## Given passage
·····

Video Transcript: Why Your MD Won’t Recommend a Natural Treatment
Ty Bollinger: Dr. Isaacs, this is a loaded question but you feel free to answer it appropriately. Does modern medicine pay too much attention to drugs and not enough attention to natural types of treatments?
Dr. Linda Isaacs: Yes. That is the short answer. Yes, that is correct. And I think a lot of that is how is research funded. And much of research is funded by the pharmaceutical industry. They, for better or worse, are—their goal is to make money for their stockholders. Their goal is to develop drugs that can be patented, that can be sold to treat illness. They are funding the research and not unexpectedly then the medical world is looking for research to know how to treat patients and what is available is drugs.
One of the problems I think that doctors feel is that if they—even if they prescribe some sort of nutritional approach or nutritional modification, that the patient isn’t going to follow through on it. You think about it, what’s easier? To talk to a patient about the dietary influences on cholesterol, for example, or the benefit of exercise? They feel like the patient probably isn’t going to do it. It’s much easier to write a prescription for a pill.
Many times when a patient comes in complaining about some issue or problem the doctor feels like what is wanted is a prescription. In many cases they’re correct. So I think that if you want to get nutritional input or guidance from a physician you either have to ask for it very bluntly or go to a doctor who is oriented that way in the first place.

·····

## How to complete this task
Can you transcribe the interview transcript word for word, from "Video Transcript: Why" up to and including "types of treatments?"?

## Given information
·····

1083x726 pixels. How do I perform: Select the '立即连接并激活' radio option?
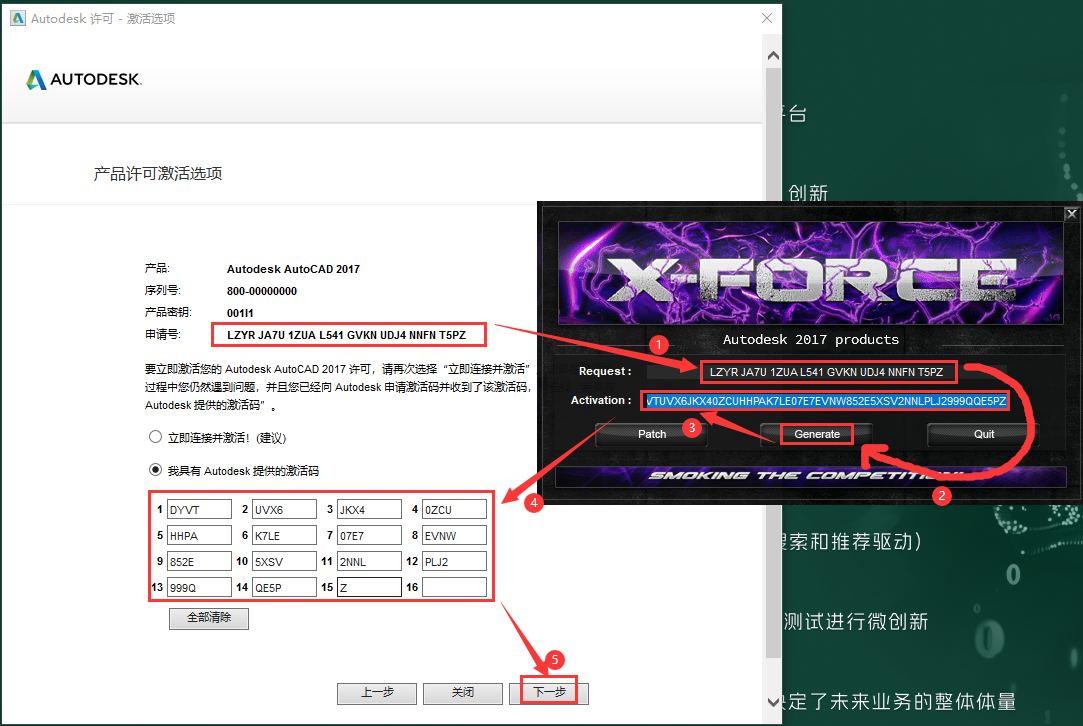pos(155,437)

·····

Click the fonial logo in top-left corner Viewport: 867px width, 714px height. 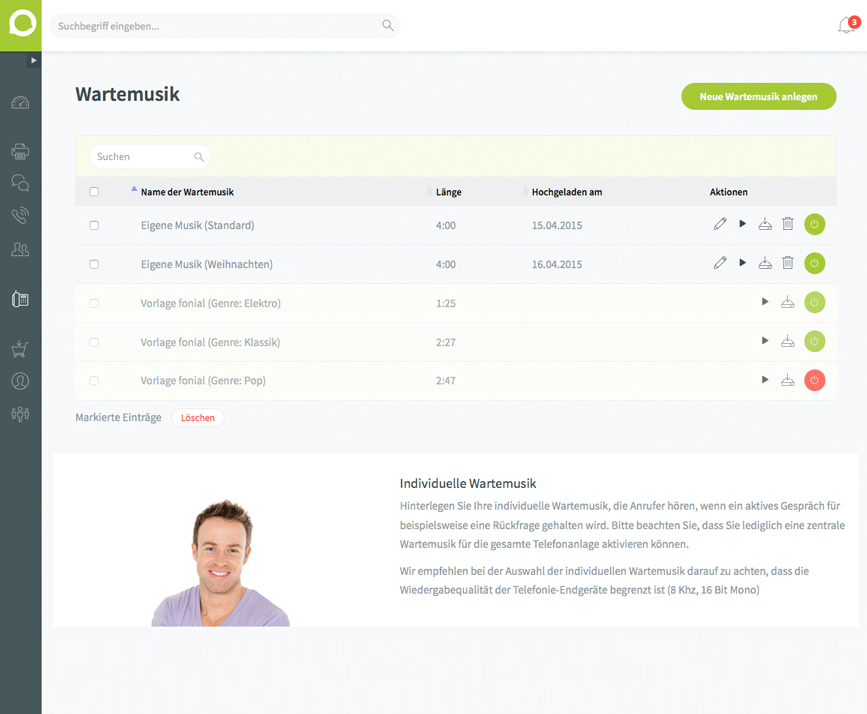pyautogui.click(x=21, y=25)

·····

## Written reply
Video Transcript: Why Your MD Won’t Recommend a Natural Treatment
Ty Bollinger: Dr. Isaacs, this is a loaded question but you feel free to answer it appropriately. Does modern medicine pay too much attention to drugs and not enough attention to natural types of treatments?